--- 所给文本 ---
浙人在闽抗战时期浙江人在崇安县垦荒运动述评(4)
匪患之外,因水土不服造成疟疾横生,亦是导致浙籍垦民弃垦、逃垦现象的主要原因。浙籍垦民的垦荒事业极为艰苦,早晨四五时便起床,中午在田间午餐,直至黄昏方回,而晚归居住的地方虽然如崇安县政府所宣传的“崇安的空屋及庙宇等公共地所很多,你们来开垦,可将各乡不十分破损的空房子,犹为修理,就可暂时居住”,但住所环境却是相当恶劣的。“有系自建,有则借住祠宇空屋,有则租用,其中大部分均主畜舍,且污臭不堪,居住空气不能流通,妨害垦民健康至为重大”[46]。公馆一处的庙宇内竟住了62人,“人已拥挤又因低湮空气不通,阳光不及”[47],这势必给劳累一天的垦民身体健康带来极大危害。加之闽北山岭重叠,地方瘴气甚重,民众又缺乏卫生知识,崇安的疟疾横行,“旅行到崇安的人,只要滞留三天,便会染到疟疾”[48]。如来自遂昌县的29岁垦民王文银,1938年2月2日便入崇开垦荒地,但尚未垦荒便身患疟疾,于6月中旬病逝。而福清垦民所患疟疾的状况也很严重,“来此山地,水土不服,患病者十之九人,死亡者亦不下数十人”[49]。其实,福建省政府在办理垦政的同时曾要求各地垦务所必须组织巡回医疗队,也确实在1939年初下令月拨两百十五元作为巡回医疗队的经费,但因为省县政府之间对医疗经费的使用问题产生抵牾,所以直到1939年3月巡回医疗队仍然没有成立,而此时第一期的垦民因病死亡者已达47人,占垦民总人数的百分之四强,其中浙籍垦民便有27人[50]。到了7月,疟疾致病的情况更为严重,据电报反映,崇安县公馆一带有310余名垦民患病,其中270余人均与恶性疟疾相关。而此后尽管巡回医疗队成立了,“疾病人数因此大为减少”,但医疗队又常因药品缺乏陷入困境。1939年7月公馆地区的垦民疟疾频发,据报该地垦民十分之九染病且有死亡现象,然而县医院却缺乏足够的经费和奎宁注液、奎宁粉、奎宁丸等药品,而“弥感棘手”[51]。由此可知,水土不服或其他原因造成的疾病给浙籍垦民造成了极大的伤害,如1940年浙籍垦民代表所呈的文书中谈到“自民国二十六年(1937)至二十八年(1939)来崇垦荒,因水土不服计户数不下千余户,至二十八年终止,调查死亡回籍达千分之四百有奇”[52]。
--- 所给材料 ---
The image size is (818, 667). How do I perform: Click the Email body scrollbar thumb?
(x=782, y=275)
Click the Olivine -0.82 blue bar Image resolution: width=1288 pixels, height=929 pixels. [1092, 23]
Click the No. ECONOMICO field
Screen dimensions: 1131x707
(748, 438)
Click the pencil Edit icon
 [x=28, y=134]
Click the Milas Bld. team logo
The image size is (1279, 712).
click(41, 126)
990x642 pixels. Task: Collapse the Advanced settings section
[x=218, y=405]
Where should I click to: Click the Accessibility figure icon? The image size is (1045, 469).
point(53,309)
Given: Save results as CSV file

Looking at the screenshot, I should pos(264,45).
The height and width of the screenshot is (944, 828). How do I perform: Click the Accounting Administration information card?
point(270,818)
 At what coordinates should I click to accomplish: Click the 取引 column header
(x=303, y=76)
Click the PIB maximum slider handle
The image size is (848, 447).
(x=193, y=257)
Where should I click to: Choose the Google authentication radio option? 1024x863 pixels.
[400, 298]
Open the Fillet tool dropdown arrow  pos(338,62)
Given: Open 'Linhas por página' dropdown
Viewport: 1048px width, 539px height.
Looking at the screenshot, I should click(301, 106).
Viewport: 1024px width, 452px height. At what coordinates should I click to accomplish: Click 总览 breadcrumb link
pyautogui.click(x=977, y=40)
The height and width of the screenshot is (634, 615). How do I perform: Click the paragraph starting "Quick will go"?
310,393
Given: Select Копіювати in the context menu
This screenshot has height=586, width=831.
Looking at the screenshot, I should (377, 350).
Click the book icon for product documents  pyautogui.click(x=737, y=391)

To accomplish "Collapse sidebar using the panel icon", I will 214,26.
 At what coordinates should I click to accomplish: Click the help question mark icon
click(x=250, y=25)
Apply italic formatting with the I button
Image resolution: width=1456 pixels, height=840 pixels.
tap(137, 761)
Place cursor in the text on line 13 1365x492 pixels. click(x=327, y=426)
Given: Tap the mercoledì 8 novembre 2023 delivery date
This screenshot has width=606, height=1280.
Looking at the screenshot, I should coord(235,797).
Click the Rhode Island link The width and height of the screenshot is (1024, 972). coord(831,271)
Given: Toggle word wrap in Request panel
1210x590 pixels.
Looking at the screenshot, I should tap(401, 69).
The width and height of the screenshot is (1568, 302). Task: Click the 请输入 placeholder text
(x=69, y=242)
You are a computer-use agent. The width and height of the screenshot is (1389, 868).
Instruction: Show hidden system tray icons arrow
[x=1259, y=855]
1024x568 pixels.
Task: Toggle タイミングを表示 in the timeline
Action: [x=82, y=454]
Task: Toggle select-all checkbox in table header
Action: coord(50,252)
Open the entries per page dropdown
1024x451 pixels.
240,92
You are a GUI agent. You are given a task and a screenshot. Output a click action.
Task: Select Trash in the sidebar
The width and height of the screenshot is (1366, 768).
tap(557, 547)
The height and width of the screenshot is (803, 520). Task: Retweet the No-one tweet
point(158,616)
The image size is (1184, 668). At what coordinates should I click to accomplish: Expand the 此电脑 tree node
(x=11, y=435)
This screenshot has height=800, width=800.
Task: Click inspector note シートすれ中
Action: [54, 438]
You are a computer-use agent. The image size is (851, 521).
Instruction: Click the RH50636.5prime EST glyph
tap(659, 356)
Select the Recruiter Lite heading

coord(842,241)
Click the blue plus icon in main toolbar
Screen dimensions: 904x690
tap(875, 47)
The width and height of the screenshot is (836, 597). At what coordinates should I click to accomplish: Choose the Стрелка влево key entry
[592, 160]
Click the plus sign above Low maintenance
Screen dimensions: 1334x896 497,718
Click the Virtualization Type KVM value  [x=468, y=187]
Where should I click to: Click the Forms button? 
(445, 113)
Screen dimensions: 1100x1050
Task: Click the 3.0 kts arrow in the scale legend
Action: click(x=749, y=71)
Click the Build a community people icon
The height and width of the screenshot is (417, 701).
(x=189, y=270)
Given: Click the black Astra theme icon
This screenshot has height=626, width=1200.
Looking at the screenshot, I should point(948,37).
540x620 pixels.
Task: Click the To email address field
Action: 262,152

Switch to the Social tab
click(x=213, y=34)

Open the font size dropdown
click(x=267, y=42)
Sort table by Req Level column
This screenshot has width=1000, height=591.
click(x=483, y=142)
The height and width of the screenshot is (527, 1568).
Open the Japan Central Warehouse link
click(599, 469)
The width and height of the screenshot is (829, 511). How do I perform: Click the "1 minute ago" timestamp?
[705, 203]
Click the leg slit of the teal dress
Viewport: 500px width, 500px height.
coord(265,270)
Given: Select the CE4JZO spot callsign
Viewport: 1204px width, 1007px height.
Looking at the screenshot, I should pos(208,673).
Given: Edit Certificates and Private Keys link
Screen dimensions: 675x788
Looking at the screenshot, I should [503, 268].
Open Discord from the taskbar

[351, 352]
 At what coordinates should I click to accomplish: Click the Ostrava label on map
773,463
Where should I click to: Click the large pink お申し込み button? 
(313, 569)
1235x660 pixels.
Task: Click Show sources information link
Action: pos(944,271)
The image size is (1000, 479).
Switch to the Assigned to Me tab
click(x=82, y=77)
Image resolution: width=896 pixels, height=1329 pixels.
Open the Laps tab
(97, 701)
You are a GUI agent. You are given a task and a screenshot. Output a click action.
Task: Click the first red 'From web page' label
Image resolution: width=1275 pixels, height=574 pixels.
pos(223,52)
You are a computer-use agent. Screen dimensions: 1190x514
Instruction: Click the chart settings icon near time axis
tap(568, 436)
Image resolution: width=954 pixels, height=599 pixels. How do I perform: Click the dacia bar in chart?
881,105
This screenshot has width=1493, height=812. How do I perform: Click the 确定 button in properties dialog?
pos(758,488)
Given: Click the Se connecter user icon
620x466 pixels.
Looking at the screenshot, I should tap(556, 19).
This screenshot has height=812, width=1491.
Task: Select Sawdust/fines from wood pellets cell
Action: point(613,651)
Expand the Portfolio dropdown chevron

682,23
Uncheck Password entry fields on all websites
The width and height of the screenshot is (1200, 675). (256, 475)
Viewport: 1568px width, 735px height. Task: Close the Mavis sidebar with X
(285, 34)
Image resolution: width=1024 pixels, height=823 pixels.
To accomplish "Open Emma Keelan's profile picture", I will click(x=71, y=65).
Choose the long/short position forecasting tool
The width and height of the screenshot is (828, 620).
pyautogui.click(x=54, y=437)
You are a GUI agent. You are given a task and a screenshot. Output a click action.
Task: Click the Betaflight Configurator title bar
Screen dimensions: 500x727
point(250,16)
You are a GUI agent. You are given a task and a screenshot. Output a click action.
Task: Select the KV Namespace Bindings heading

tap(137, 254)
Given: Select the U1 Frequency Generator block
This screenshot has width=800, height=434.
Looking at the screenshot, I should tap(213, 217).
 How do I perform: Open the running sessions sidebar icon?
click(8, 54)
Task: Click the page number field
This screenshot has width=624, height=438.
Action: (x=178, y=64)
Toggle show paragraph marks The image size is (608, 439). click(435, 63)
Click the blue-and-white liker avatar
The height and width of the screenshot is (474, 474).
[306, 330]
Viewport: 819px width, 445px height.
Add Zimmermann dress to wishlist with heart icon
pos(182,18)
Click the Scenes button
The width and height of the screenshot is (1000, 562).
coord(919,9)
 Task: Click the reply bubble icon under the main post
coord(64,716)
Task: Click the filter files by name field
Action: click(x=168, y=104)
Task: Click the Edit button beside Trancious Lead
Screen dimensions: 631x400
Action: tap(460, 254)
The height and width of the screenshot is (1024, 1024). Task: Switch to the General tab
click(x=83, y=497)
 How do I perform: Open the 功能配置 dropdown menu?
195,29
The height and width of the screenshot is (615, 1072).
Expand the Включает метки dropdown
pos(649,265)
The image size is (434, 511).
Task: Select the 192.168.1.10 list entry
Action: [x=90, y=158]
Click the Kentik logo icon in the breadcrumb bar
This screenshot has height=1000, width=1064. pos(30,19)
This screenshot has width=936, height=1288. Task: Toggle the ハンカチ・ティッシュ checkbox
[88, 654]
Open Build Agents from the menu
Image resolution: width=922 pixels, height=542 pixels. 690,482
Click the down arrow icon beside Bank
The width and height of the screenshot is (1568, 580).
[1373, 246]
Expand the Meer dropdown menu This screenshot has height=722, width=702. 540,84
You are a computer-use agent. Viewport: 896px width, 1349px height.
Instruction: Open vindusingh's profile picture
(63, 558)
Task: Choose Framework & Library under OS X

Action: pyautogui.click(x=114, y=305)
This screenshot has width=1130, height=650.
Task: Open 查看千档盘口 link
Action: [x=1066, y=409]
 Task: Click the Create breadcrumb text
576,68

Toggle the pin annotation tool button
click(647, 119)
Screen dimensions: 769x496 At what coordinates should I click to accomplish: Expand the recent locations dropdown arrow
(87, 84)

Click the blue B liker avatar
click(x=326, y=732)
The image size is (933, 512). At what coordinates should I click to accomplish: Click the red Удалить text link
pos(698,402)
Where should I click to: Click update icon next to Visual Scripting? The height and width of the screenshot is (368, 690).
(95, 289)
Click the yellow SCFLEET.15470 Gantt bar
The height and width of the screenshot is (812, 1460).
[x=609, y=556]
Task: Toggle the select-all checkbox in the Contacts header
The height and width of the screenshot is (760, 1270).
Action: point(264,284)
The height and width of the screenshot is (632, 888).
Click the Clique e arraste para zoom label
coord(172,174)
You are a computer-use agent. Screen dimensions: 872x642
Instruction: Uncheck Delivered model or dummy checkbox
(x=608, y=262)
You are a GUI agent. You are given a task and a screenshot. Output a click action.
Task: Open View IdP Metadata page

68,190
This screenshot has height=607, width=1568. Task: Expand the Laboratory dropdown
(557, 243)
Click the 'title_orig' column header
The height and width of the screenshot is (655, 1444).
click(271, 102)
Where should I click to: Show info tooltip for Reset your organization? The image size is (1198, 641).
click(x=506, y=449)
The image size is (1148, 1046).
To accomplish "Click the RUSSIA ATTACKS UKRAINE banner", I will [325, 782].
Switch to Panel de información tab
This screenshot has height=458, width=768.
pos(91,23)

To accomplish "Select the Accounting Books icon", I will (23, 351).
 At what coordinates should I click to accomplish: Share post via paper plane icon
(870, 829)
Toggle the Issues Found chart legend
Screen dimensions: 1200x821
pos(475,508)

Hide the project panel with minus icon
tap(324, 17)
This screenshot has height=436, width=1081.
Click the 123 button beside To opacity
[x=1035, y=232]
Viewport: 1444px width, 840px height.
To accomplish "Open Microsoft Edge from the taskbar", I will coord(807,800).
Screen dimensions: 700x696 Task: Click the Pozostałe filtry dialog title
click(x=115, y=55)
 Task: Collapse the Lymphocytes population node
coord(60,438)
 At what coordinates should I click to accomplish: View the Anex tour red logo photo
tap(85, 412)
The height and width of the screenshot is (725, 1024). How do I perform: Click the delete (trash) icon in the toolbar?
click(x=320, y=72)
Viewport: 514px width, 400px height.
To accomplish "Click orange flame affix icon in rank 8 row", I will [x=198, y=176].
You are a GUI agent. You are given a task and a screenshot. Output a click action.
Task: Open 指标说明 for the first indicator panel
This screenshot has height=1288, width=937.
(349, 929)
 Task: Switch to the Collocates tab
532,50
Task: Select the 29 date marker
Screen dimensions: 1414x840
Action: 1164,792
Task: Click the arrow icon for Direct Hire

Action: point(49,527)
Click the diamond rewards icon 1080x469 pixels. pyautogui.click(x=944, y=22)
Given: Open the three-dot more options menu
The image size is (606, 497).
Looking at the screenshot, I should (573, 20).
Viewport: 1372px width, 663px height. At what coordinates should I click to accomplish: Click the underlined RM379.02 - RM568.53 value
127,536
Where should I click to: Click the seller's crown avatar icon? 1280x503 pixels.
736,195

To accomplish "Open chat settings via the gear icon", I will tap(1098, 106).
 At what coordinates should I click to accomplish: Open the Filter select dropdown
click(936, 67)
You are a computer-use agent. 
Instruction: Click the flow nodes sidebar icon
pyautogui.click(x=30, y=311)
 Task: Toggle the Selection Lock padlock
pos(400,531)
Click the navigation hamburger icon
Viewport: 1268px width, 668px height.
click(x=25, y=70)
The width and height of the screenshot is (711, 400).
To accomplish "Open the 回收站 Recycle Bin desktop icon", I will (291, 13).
---
待做任务: 判断下列说法是否符合上文关于崇安县垦荒的文章，每条答“是”或“否”，并原文引出起决定作用的字句：(a) 公馆一处的庙宇内住了62人；(b) 到1939年3月，巡回医疗队已经成立；(c) 遂昌县垦民王文银是在开垦荒地之后才患上疟疾的。

书面解答:
(a) 是。“公馆一处的庙宇内竟住了62人”
(b) 否。“直到1939年3月巡回医疗队仍然没有成立”
(c) 否。“但尚未垦荒便身患疟疾”